Contrapuesto al solipsismo incontenible del Presidente, Lavagna molesta al oficialismo, y por justificadas razones. Ese estilo político “más articulador y menos confrontativo” define bien el identikit inicial del ex ministro de Economía, pero no le alcanza para ser alternativa.
Los últimos ocho años argentinos obliteraron casi totalmente la cultura democrática vinculada con el carácter agregador y lubricante de la política como concepción integradora y fuerza motriz impulsora de civilidad.
A Lavagna se lo puede ver, en cierto punto, como un político prolijo, personalidad serena y racional, lejana de enjuagues con la caterva de torvos jeques suburbanos que pasó del duhaldismo al kirchnerismo sin escalas.
Señala Torre que “cuando se observa la producción del gobierno de Kirchner, se ve que (…) estamos ante la ausencia de una visión en sintonía con el cambio del clima de época y que proyecte, en consecuencia, un sendero de desarrollo de largo plazo para la Argentina en los tiempos de la globalización.
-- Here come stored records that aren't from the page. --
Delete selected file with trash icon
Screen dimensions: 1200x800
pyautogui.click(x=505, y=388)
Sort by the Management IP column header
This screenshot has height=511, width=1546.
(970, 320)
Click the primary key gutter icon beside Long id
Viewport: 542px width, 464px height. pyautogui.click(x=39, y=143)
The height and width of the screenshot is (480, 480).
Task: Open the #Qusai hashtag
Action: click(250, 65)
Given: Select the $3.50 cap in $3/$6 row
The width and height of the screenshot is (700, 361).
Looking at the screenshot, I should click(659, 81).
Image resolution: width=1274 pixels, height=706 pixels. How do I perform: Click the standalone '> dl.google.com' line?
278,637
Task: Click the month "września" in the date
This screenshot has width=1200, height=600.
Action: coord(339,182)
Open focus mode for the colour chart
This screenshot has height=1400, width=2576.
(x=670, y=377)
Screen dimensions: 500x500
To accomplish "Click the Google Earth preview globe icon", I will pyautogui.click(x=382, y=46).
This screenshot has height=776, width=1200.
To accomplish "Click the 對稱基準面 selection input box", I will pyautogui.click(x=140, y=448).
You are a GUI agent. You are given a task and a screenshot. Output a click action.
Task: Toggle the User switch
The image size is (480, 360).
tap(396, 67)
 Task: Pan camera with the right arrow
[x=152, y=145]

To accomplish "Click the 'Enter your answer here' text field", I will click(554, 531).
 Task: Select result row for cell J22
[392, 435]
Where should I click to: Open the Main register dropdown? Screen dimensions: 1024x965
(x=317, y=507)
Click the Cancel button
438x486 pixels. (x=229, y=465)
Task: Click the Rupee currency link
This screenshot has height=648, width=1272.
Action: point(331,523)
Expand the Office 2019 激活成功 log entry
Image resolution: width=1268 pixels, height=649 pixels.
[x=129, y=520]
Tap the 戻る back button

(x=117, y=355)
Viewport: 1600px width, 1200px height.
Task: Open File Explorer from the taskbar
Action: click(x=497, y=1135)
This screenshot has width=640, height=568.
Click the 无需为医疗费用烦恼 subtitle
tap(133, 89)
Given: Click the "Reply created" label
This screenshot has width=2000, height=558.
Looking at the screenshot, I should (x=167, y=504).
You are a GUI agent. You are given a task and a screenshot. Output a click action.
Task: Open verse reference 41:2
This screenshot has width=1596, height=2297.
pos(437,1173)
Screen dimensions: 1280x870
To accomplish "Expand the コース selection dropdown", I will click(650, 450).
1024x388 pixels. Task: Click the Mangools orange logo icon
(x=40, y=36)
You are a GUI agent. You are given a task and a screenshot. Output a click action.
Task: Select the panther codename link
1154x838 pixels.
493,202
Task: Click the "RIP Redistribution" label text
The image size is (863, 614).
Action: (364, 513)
Lo que se advierte, además, son iniciativas poco congruentes con esas metas”.
Ese cambio del clima de época que no representa el gobierno del presidente Kirchner les exige a personajes considerables como Lavagna no sólo una minuciosa acumulación de ideas y planes, algo que le hace bien a la salud democrática de la Argentina, sino también enjundia, empuje y energía política, que desde el Alfonsín de 1983 escasean en la Argentina.
El talibán kirchnerista intenta esmerilar a Lavagna porque podría llegar, en teoría, a tenerla. Simboliza la posibilidad tentativa de “lo otro” factible y diferente. Pero le van a tirar con todo, si es que se decide a ponerse de pie y caminar.
Cosa que, hay que decirlo, hasta ahora Lavagna no ha hecho.